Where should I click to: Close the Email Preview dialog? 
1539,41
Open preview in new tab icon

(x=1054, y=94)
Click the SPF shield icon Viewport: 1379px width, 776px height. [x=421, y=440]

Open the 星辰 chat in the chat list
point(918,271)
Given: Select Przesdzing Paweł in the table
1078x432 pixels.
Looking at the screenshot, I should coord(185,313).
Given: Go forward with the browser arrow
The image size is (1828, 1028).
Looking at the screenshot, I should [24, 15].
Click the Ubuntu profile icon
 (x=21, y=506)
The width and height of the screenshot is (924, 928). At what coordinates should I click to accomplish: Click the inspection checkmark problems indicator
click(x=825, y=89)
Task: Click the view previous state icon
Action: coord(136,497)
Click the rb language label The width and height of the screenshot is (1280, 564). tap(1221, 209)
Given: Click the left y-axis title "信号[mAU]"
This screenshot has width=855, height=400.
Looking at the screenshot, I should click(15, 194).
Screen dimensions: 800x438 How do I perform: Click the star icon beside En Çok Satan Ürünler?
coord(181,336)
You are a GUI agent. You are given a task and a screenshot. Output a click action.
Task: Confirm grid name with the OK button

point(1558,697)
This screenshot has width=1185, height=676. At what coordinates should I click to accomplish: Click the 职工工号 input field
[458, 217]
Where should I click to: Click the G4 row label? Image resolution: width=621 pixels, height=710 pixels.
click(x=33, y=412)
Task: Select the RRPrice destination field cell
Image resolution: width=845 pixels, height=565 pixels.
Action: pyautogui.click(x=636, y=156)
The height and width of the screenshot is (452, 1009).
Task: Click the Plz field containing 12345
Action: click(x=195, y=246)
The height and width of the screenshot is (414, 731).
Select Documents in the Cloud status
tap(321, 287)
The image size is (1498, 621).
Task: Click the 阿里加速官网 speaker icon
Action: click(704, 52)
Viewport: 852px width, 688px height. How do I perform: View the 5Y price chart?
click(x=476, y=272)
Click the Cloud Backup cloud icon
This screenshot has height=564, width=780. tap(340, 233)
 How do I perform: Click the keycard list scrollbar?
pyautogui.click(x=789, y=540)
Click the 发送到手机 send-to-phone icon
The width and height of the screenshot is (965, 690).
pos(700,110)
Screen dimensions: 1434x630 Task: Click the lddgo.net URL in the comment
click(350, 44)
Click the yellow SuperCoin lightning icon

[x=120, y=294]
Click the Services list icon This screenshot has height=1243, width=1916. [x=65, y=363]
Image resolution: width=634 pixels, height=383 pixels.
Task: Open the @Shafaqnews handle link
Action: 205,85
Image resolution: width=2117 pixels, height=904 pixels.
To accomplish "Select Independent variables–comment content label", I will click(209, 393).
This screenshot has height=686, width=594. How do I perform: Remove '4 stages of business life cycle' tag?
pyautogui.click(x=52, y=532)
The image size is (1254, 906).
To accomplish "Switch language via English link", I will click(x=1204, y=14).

——

Find the lines in the data that include "will", then copy each of them.

**Response area:**
To accomplish "Select Independent variables–comment content label", I will click(209, 393).
To accomplish "Switch language via English link", I will click(x=1204, y=14).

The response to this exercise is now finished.